Saved entries

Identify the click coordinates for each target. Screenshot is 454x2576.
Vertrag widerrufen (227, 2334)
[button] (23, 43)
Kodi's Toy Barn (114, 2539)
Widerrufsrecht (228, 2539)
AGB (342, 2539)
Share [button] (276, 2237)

Aim of the task »
Counting the line that contains "Vertrag widerrufen (227, 2334)" as the first, copy exactly every line through the end of the records, and nothing else.

Solution to this exercise »
Vertrag widerrufen (227, 2334)
[button] (23, 43)
Kodi's Toy Barn (114, 2539)
Widerrufsrecht (228, 2539)
AGB (342, 2539)
Share [button] (276, 2237)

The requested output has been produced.